- Family Asteraceae (formerly Compositae)
- Carthamus tinctorius
- Dyer’s Saffron, American Saffron, Fake/False Saffron, Bastard Saffron, Zaffer, Hong Hua (Chinese), Azafrán (Spanish)
- Do not take flowers or seeds during pregnancy. However, the purified seed oil is safe.
Safflower is one of about fifteen species of Cathamus, and thought to be native to Iran and northwestern India, and possibly Africa. Often cultivated, it is also found in North America and the Far East. Safflower is an annual herb, growing to three feet in open areas. It has long, spiny leaves with six oblong to oval leaflets and groups of yellow flowers arising from the leaf axils. The flowers are gathered as they begin to wilt. The calyx and inferior ovary are removed, and the remainder is put in the warm shade to dry as direct sunlight destroys the colouring pigment. The Safflower or thistle oil is extracted from the embryos of the fruits.

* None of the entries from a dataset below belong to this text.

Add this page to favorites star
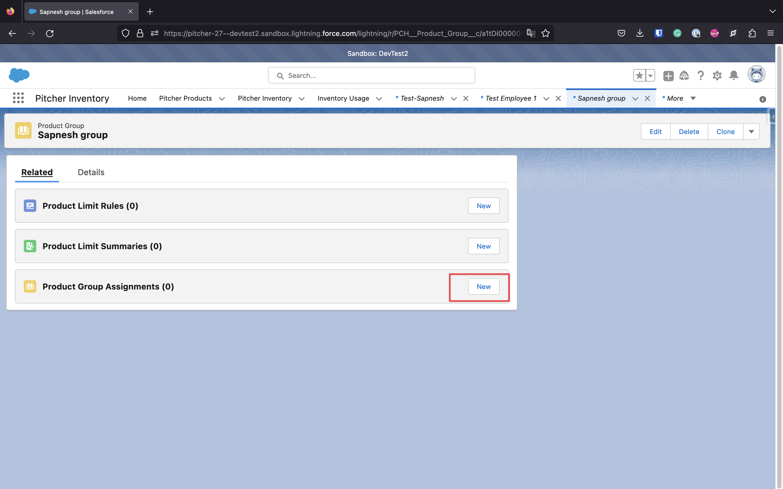This screenshot has height=489, width=783. pos(639,76)
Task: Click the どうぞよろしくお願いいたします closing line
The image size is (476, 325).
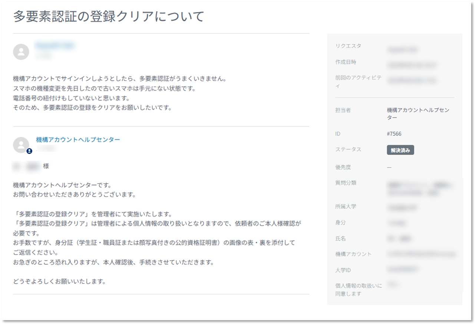Action: (59, 281)
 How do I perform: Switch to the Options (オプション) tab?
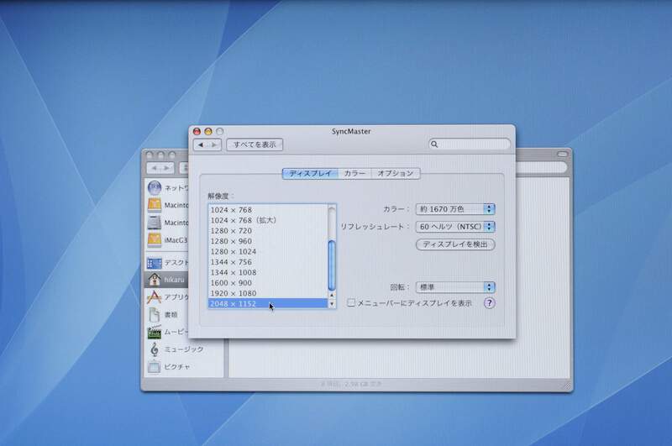click(395, 174)

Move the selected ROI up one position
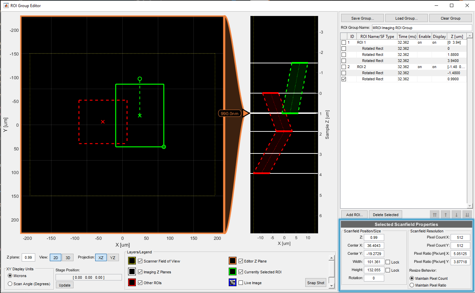[x=446, y=214]
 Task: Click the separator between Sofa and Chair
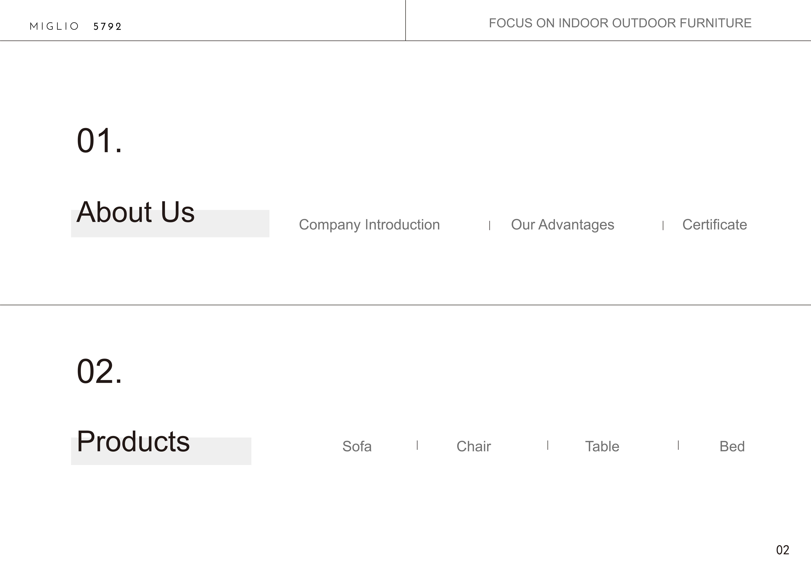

In 19th century North American herbal medicine, safflower was used to induce sweating, to promote the onset of menstruation and as a treatment for measles.
- induces sweating
- inhibits tumors
- pneumonic (helpful to the lungs)
- stimulates menstruation
- linoleic acid (55-88%)
- linolenic acid
- Flowers, seeds, seed oil.
- The polysaccharide in the plant has shown to stimulate immune function in mice.
In Chinese herbal medicine, the flowers are given to treat stomach tumors, stimulate menstruation, relieve abdominal pain, to cleanse and heal wounds and sores, and to treat measles.
In Anglo-American herbal medicine, the flowers are given as a treatment for fever and skin rashes.
In Ayurvedic medicine, the flowers are used for scabies, arthritis, and chest pains. The oil is used prophylactically for arteriosclerosis.
The unpurified seed oil is used as a purgative.
Research indicates that the flowers can reduce the likelihood of coronary artery disease and lower cholesterol levels.
Infusions are used to soothe coughs and bronchial conditions.